- What the exercise asks -
Reproduce the records below, substituting "symbol" for every occurrence of "icon" and leaving everything else unchanged.

- Records for the task -
==========

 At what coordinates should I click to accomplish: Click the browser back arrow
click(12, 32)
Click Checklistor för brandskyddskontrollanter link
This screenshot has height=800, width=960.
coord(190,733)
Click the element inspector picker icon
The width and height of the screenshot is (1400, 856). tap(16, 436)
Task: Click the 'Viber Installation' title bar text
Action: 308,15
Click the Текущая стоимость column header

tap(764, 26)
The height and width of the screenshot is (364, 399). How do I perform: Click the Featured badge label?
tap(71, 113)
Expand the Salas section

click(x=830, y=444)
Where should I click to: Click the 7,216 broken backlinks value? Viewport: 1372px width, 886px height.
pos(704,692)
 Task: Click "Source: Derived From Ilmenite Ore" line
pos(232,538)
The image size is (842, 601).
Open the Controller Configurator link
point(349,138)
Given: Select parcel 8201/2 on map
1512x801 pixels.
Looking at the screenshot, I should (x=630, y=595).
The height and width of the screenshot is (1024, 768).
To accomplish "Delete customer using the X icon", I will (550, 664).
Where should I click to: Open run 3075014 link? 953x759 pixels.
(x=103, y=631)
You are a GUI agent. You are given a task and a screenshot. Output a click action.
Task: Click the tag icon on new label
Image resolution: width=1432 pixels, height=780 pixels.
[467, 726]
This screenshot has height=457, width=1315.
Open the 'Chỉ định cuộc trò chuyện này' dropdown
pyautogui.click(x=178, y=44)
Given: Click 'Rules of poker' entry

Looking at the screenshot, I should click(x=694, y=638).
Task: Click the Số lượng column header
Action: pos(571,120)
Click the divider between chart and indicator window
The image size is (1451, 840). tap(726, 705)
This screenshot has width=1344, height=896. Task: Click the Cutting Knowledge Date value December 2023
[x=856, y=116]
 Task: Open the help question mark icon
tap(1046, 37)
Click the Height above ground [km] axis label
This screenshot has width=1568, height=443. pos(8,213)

==========

- Response to the exercise -
 At what coordinates should I click to accomplish: Click the browser back arrow
click(12, 32)
Click Checklistor för brandskyddskontrollanter link
This screenshot has height=800, width=960.
coord(190,733)
Click the element inspector picker symbol
The width and height of the screenshot is (1400, 856). tap(16, 436)
Task: Click the 'Viber Installation' title bar text
Action: 308,15
Click the Текущая стоимость column header

tap(764, 26)
The height and width of the screenshot is (364, 399). How do I perform: Click the Featured badge label?
tap(71, 113)
Expand the Salas section

click(x=830, y=444)
Where should I click to: Click the 7,216 broken backlinks value? Viewport: 1372px width, 886px height.
pos(704,692)
 Task: Click "Source: Derived From Ilmenite Ore" line
pos(232,538)
The image size is (842, 601).
Open the Controller Configurator link
point(349,138)
Given: Select parcel 8201/2 on map
1512x801 pixels.
Looking at the screenshot, I should (x=630, y=595).
The height and width of the screenshot is (1024, 768).
To accomplish "Delete customer using the X symbol", I will (550, 664).
Where should I click to: Open run 3075014 link? 953x759 pixels.
(x=103, y=631)
You are a GUI agent. You are given a task and a screenshot. Output a click action.
Task: Click the tag symbol on new label
Image resolution: width=1432 pixels, height=780 pixels.
[467, 726]
This screenshot has height=457, width=1315.
Open the 'Chỉ định cuộc trò chuyện này' dropdown
pyautogui.click(x=178, y=44)
Given: Click 'Rules of poker' entry

Looking at the screenshot, I should click(x=694, y=638).
Task: Click the Số lượng column header
Action: pos(571,120)
Click the divider between chart and indicator window
The image size is (1451, 840). tap(726, 705)
This screenshot has width=1344, height=896. Task: Click the Cutting Knowledge Date value December 2023
[x=856, y=116]
 Task: Open the help question mark symbol
tap(1046, 37)
Click the Height above ground [km] axis label
This screenshot has width=1568, height=443. pos(8,213)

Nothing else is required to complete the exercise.